Attorney Mike Goldberg, whose firm handled the two prior cases, has pending lawsuits asking to add six other conditions: irritable bowel syndrome, chronic postoperative pain, osteoarthritis, intractable pain, autism and polycystic kidney disease.
“It’s a potential game-changer for the industry,” Goldberg said.
But Annie Thompson, a spokeswoman for the Illinois attorney general’s office, which represents the state in court, emphasized that the ruling does not require adding migraines to the list. It instead orders the director to reconsider within the parameters of the law and the judge’s findings.

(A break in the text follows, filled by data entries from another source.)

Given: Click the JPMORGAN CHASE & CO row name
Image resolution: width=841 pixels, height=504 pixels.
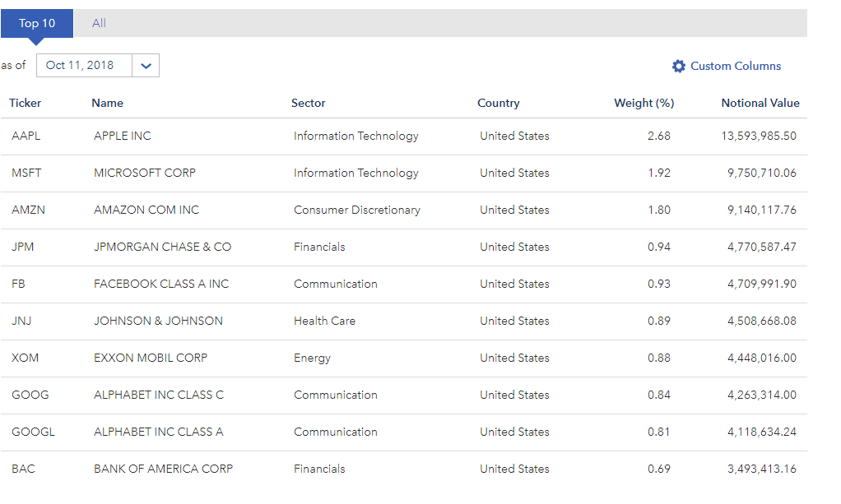Looking at the screenshot, I should [163, 247].
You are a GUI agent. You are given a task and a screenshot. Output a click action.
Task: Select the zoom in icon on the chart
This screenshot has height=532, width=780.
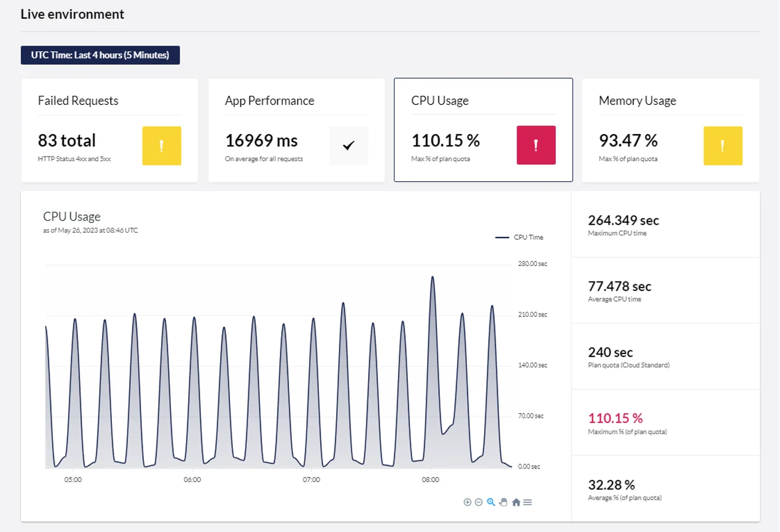(467, 502)
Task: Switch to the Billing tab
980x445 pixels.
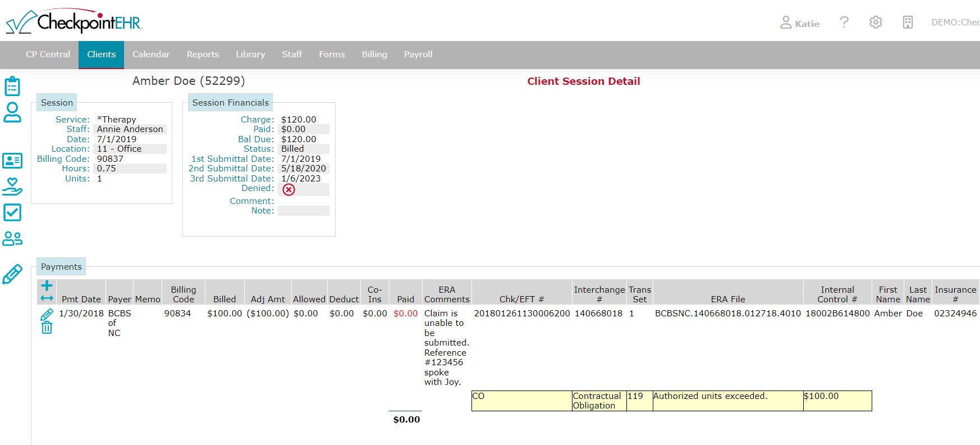Action: click(x=374, y=55)
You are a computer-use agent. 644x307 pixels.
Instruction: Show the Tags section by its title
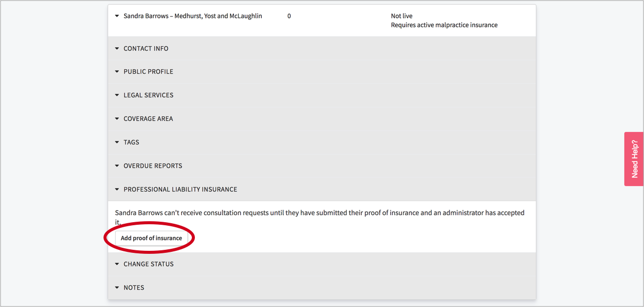131,142
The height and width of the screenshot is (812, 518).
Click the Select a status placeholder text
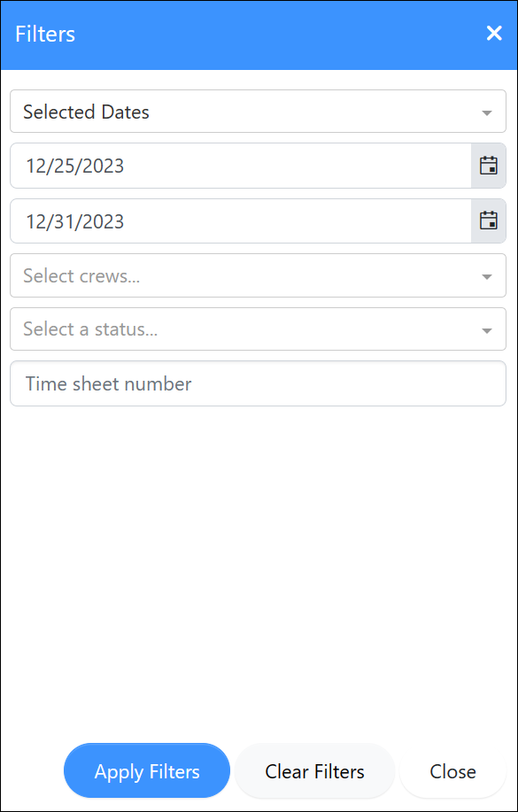tap(90, 329)
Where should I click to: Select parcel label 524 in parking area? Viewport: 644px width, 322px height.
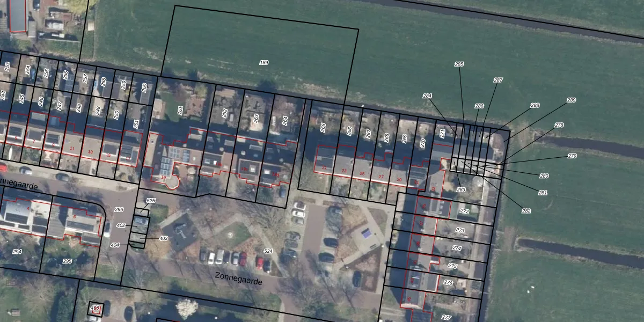tap(268, 251)
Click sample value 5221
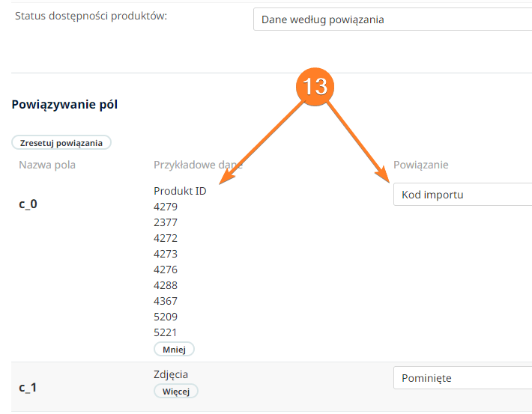Image resolution: width=532 pixels, height=414 pixels. tap(166, 332)
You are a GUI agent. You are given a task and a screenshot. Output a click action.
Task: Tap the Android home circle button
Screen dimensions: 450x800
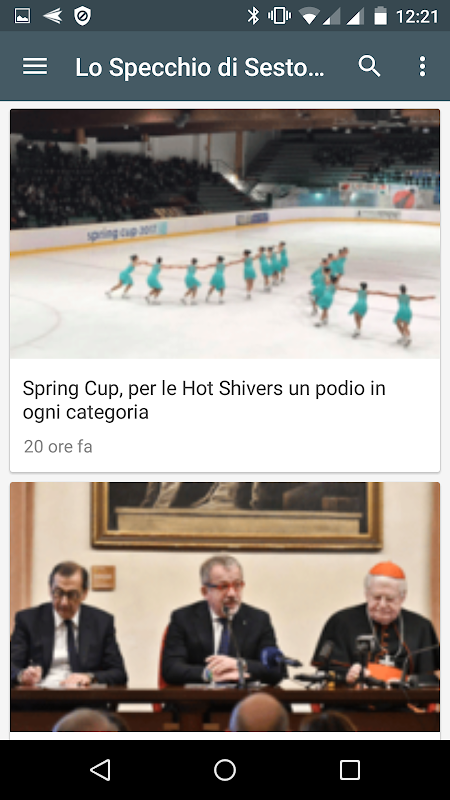tap(225, 770)
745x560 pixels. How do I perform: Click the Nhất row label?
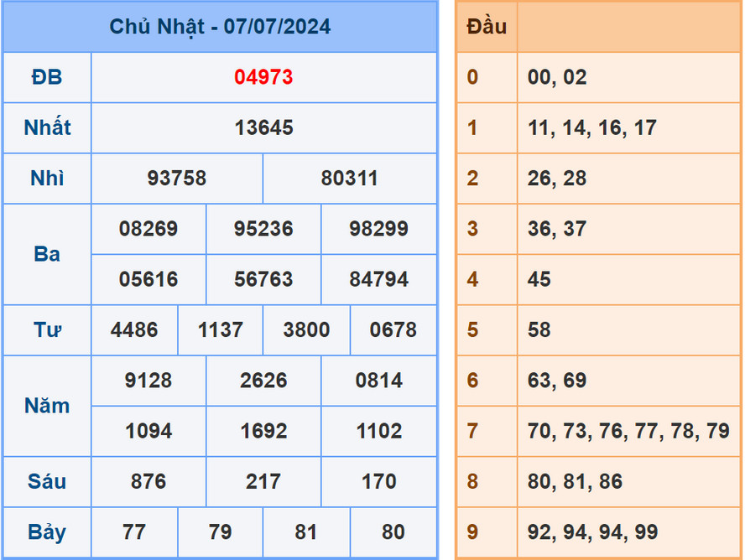(47, 127)
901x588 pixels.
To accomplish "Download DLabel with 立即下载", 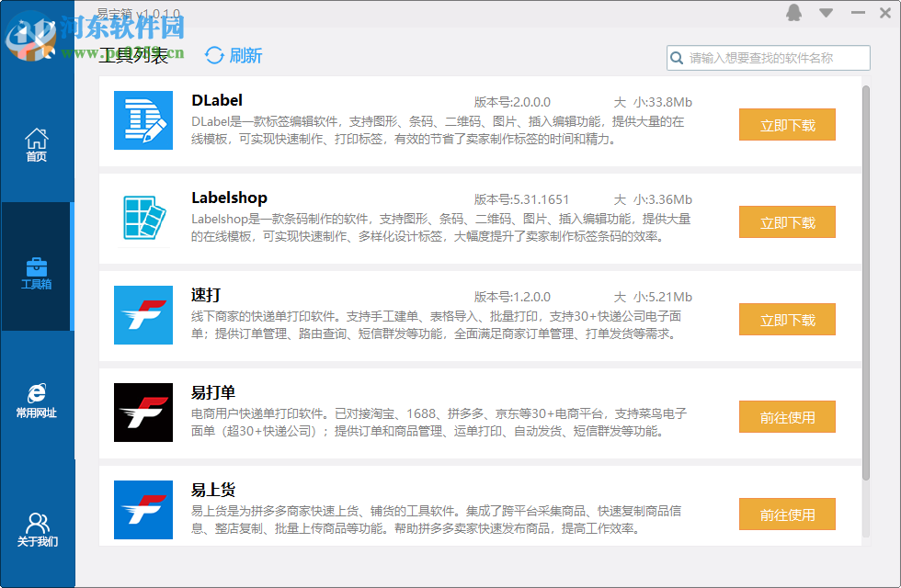I will click(x=787, y=125).
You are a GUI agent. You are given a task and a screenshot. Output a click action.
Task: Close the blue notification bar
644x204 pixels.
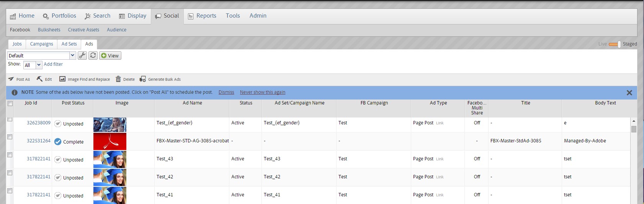coord(629,93)
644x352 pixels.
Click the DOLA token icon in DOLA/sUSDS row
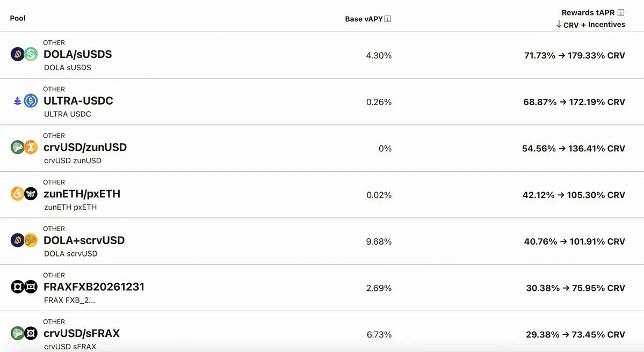pos(16,54)
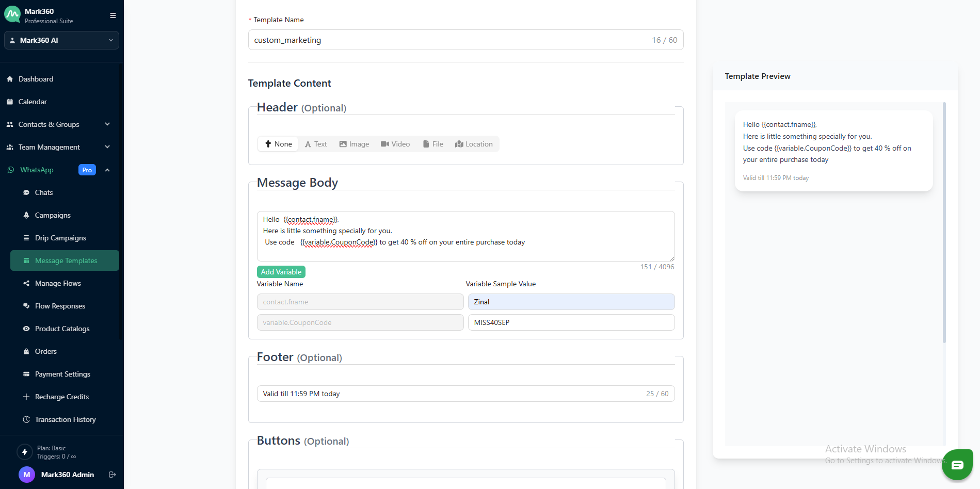This screenshot has width=980, height=489.
Task: Click the Calendar icon in sidebar
Action: coord(10,102)
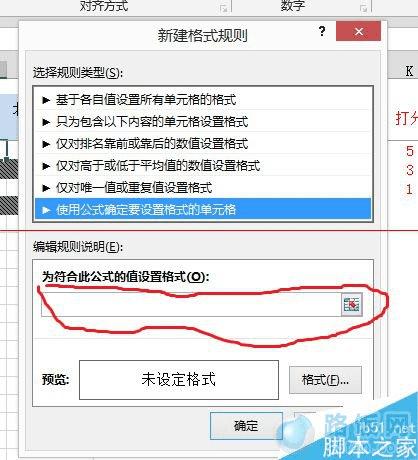Click the 未设定格式 preview box
The image size is (418, 460).
(x=179, y=380)
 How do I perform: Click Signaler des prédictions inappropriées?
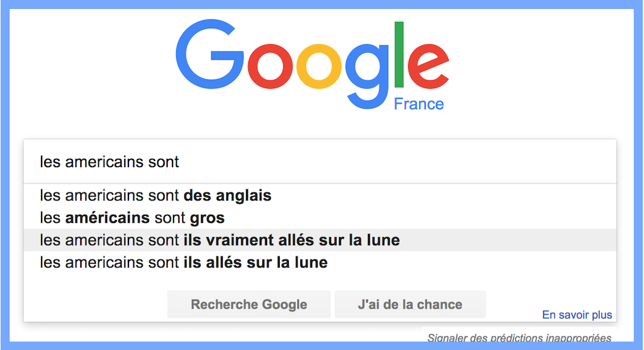(519, 338)
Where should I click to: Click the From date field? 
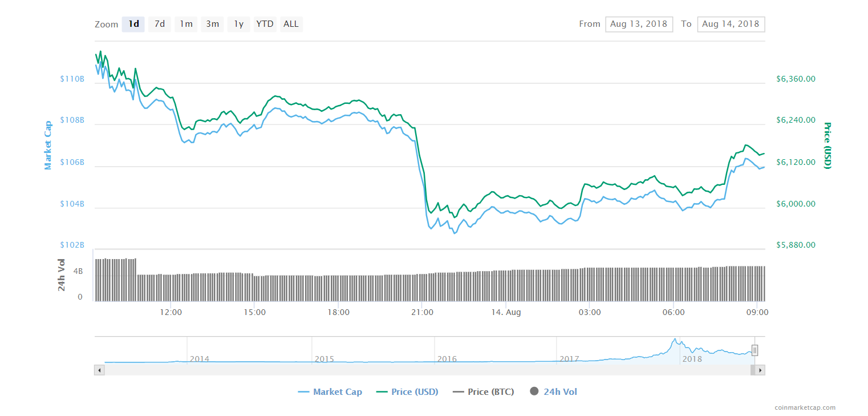tap(639, 24)
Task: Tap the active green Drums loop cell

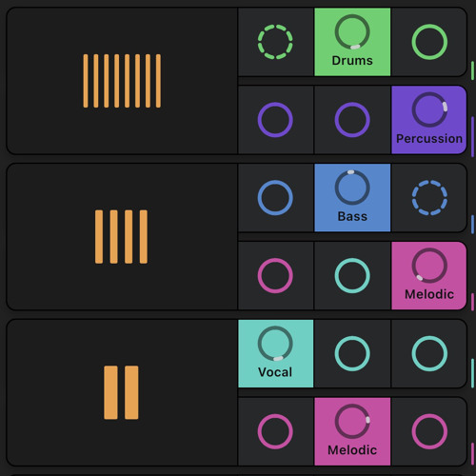Action: [x=352, y=42]
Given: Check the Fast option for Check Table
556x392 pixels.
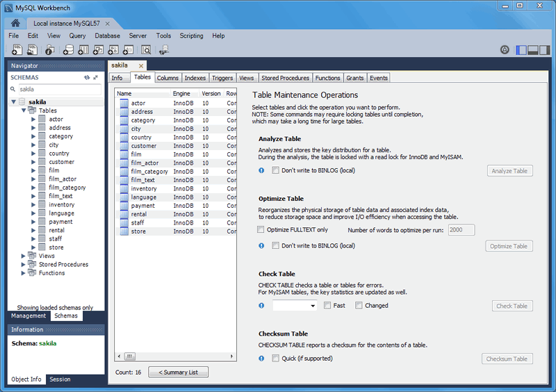Looking at the screenshot, I should [x=327, y=305].
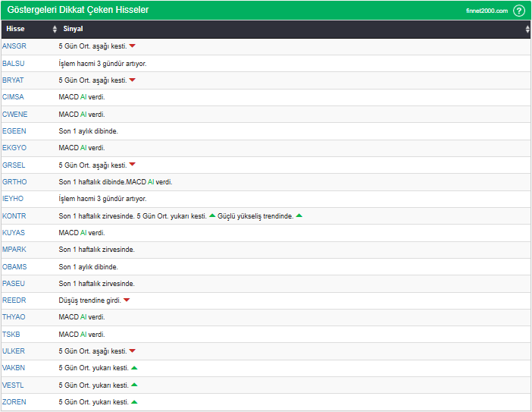Click the Hisse column header

(15, 29)
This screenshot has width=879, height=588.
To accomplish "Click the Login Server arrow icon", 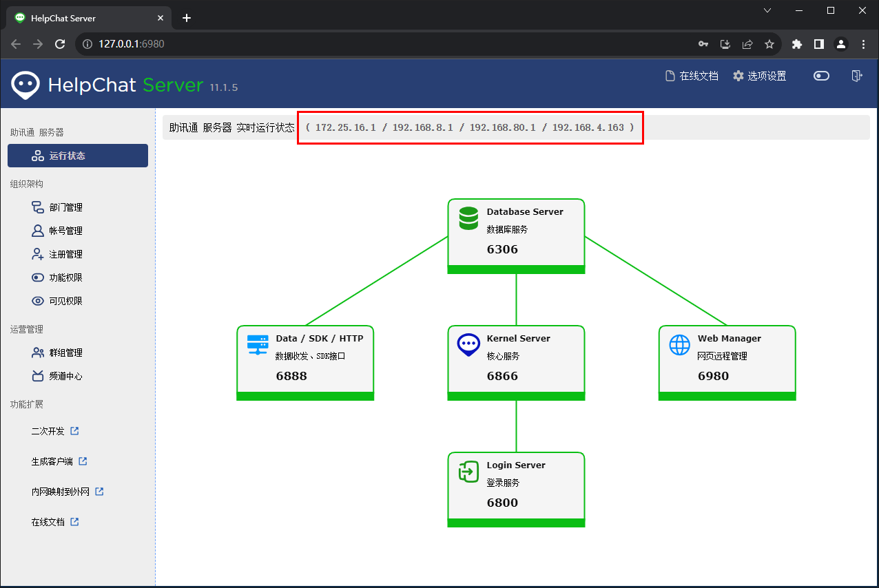I will click(468, 472).
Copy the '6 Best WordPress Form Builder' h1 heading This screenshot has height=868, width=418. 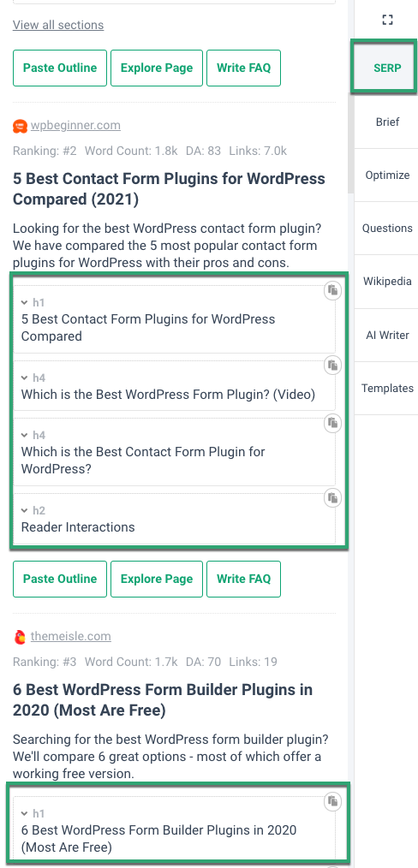(x=332, y=801)
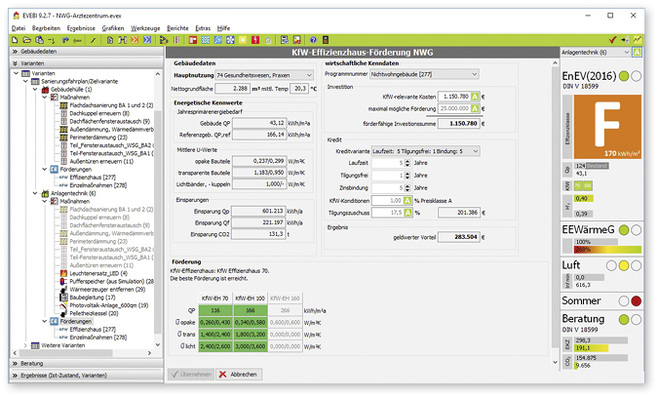Click the orange F efficiency class tile
The width and height of the screenshot is (659, 398).
607,127
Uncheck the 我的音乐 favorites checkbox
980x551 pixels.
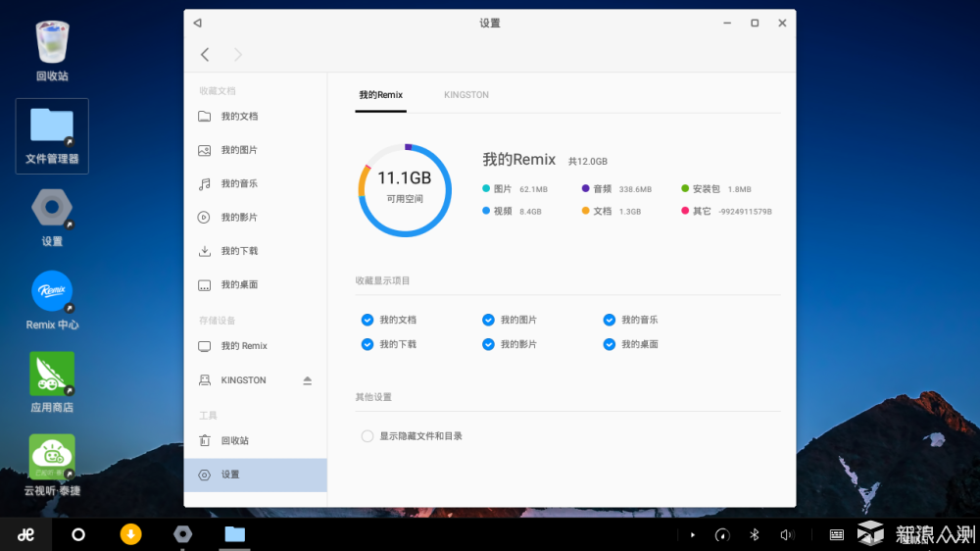610,320
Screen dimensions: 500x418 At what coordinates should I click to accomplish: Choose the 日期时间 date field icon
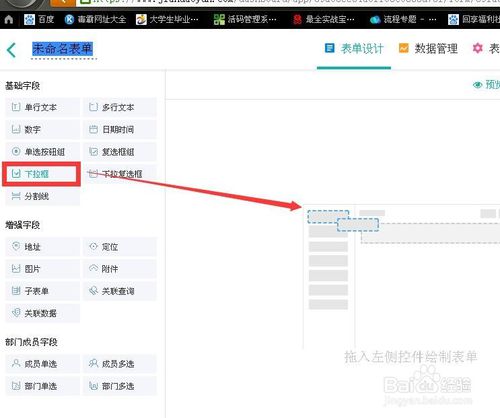93,129
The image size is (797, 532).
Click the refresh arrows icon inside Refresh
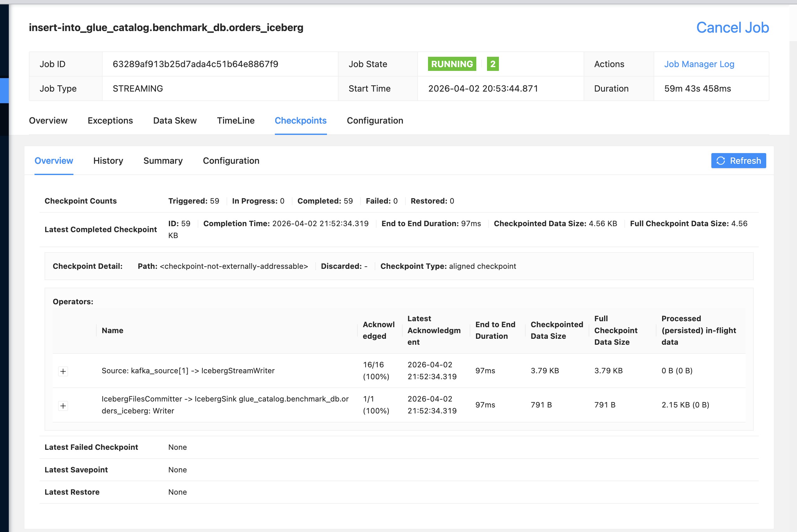[x=721, y=160]
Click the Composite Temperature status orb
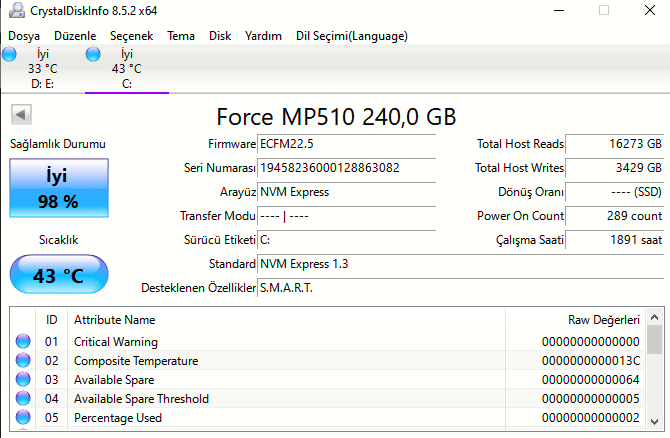 pyautogui.click(x=24, y=361)
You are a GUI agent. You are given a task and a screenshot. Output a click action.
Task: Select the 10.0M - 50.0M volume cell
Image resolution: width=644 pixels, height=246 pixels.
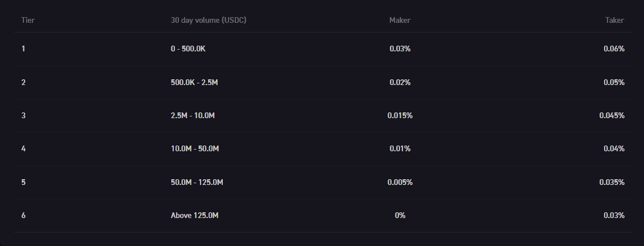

Joe Wright, the former director of the state’s medical cannabis program, agreed that the case is not a done deal.
“I’m not sure that means you’d necessarily have to add it,” he said. “That means they have to look at it again in light of what the advisory board considered.”
If migraines and other conditions are added, Wright said, “That would open up the patient population fairly sizably.”
Wright, an attorney, left his job as director of the state program in June, saying he was considering private sector opportunities. State law prohibits Wright from working in the same industry he oversaw for a year, but he said he could work in the industry out of state.
If the director adds migraines as a qualifying condition, that could greatly enlarge the number of patients. Migraines are a widespread condition, occurring in about 16 percent of Americans, according to two surveys cited by the American Headache Society.
Because there is no widely accepted blood test or brain scan to verify migraines, they typically are diagnosed by medical history, symptoms and a physical and neurological examination, according to the Mayo Clinic.
Typically Migraines occur repeatedly to the same patient, involving moderate to severe head pain that last for hours or days, nausea or vomiting and sensitivity to noise and light.